First-Time Homebuyers Get Much Lower Rates, Unless….
Real Estate Agents — Here are some extremely important reminders about first-time homebuyer interest rates.
I have been in the mortgage industry since 1994, and for 25+ years, I would get asked all the time if I had special programs for first-time homebuyers.
And — I never had much to offer — until November of 2022. That is when Fannie and Freddie announced that they would waive almost all fees or price adjustments for first-time homebuyers. These price adjustments were for a variety of factors, but here are the big three: (1) credit score, (2) down payment percentage, and (3) property type (condos).
The Rate Quote in My Blog Every Day Is for a First-Time Homebuyer (Assumptions)
The conventional (non-FHA) rate quote at the bottom of my blog every day has the following assumptions: Condo purchase, $750,000 price, $712,500 loan amount, 5% down payment.
The rate for a first-time homebuyer would be 6.875% today. But — if a non-first-time homebuyer bought that same property with the same assumptions, the rate would be at least 7.5% today. That is a 5/8% delta between first-time homebuyers and non-first-time homebuyers, but I have seen it close to 7/8% on some days.

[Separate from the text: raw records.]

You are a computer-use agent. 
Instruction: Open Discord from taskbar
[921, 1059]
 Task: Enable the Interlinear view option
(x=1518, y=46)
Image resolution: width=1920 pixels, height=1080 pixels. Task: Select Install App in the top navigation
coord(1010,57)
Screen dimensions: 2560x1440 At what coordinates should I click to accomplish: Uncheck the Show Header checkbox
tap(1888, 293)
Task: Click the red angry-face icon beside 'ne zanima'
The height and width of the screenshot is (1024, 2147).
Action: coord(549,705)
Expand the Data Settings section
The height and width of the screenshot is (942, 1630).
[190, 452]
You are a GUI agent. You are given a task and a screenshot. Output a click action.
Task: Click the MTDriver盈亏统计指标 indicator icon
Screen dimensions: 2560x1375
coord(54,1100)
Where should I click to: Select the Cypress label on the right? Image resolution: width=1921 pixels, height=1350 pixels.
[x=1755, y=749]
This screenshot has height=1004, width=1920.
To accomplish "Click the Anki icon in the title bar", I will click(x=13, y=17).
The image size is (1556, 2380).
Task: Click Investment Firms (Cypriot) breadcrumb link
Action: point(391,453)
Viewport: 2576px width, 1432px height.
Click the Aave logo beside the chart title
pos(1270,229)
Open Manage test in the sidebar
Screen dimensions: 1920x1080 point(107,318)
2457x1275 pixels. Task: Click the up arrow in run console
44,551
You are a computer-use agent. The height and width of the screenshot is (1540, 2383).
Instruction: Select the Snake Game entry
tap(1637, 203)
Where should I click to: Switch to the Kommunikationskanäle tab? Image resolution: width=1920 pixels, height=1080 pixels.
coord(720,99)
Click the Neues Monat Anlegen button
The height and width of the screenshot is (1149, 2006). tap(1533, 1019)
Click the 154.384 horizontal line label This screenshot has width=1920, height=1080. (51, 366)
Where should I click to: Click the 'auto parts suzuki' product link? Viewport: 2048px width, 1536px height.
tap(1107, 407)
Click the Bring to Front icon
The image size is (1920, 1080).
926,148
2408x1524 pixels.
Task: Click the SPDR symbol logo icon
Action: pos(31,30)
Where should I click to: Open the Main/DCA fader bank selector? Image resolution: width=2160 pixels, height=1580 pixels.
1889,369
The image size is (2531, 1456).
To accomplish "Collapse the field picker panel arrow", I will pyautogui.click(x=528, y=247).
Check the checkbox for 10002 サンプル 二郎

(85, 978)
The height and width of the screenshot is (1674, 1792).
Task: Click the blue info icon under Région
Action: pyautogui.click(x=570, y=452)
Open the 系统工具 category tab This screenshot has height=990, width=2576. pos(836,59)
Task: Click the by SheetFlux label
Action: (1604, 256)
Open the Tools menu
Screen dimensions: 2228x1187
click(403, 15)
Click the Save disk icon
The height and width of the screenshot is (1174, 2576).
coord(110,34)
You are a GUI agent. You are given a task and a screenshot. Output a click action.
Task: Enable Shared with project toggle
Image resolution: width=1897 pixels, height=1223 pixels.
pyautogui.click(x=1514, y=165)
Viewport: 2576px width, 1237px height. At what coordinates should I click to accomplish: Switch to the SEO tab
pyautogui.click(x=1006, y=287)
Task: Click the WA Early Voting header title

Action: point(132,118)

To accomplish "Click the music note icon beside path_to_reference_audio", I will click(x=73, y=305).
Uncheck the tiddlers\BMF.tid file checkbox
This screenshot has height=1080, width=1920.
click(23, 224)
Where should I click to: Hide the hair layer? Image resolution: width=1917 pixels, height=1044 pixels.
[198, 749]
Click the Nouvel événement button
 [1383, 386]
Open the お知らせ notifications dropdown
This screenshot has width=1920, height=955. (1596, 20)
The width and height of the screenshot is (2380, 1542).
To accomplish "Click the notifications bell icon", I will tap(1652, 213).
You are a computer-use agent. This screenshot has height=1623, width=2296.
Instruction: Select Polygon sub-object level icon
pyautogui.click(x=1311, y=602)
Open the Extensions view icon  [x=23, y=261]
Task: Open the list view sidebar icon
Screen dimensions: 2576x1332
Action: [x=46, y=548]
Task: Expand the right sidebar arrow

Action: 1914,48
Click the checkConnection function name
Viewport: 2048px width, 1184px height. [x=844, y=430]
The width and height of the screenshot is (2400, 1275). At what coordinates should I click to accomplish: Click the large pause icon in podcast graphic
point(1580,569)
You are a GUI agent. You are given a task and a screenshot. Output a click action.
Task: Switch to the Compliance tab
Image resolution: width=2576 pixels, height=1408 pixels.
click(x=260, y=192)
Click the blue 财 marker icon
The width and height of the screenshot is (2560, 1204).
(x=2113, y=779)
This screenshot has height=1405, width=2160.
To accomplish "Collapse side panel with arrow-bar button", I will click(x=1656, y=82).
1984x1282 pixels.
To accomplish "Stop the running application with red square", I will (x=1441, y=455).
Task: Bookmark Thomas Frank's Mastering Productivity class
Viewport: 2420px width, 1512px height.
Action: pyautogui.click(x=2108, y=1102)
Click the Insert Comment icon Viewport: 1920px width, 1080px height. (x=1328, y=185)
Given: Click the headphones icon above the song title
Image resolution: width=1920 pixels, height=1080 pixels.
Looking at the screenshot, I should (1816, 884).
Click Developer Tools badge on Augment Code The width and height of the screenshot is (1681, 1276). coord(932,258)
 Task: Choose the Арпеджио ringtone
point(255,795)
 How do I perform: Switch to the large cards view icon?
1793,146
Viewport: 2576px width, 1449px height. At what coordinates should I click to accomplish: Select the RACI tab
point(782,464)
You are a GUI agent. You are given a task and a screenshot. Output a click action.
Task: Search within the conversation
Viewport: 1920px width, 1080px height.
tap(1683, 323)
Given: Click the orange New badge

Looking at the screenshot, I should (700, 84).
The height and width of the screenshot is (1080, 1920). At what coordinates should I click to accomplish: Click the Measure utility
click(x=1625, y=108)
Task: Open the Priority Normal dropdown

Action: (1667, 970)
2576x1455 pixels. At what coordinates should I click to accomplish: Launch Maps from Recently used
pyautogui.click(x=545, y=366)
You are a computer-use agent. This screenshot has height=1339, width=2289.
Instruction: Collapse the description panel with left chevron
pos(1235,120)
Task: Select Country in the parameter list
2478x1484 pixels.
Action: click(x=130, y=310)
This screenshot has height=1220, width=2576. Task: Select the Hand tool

Lenders Advertise First-Time Homebuyer Rates
Lenders, of course, want to put their best foot forward when advertising rates, so they often assume the buyer is a first-time homebuyer.
This is extremely important to remember because agents will often ask us why the rate is “so high” for a particular borrower.
And it is either because the borrower is not a first-time homebuyer, or because the buyer does not qualify for first-time homebuyer fee waivers.
This happens multiple times every week, in fact (which is why I am typing this blog).
Why Do Many First-Time Homebuyers Not Qualify for Fee Waivers?
Many first-timers don’t qualify because they exceed the income limits for a particular area. In “high cost” areas, like much of coastal California, the income limit is 120% of “Area Median Income.” In most other areas, like most of Texas, Arizona and Florida, the income limit is 100% of “Area Median Income.”
So, for a high-cost area like Alameda County in CA, for example, the income limit is $201,720 (and surprisingly few couples buying a home in Alameda County for the first time are below that limit).
For a county like Dallas County in Texas, though, the income limit is only $113,500. For Maricopa County in AZ, the income limit $109,600.
So yes, a lot of first-time buyers do NOT qualify for the fee waivers because their income is too high.
Agents can easily check income limits .
Reminder About FHA Loans
As a reminder, FHA loans offer much lower interest rates than conforming (Fannie/Freddie) loans. But, FHA has NO first-time homebuyer requirements or fee waivers.
My FHA rate quote at the bottom of my blog is 5/8% lower than the rate quote for my conforming/conventional loan.
BUT, if that conventional buyer were not a first-timer, the FHA rate would be 1.25% lower!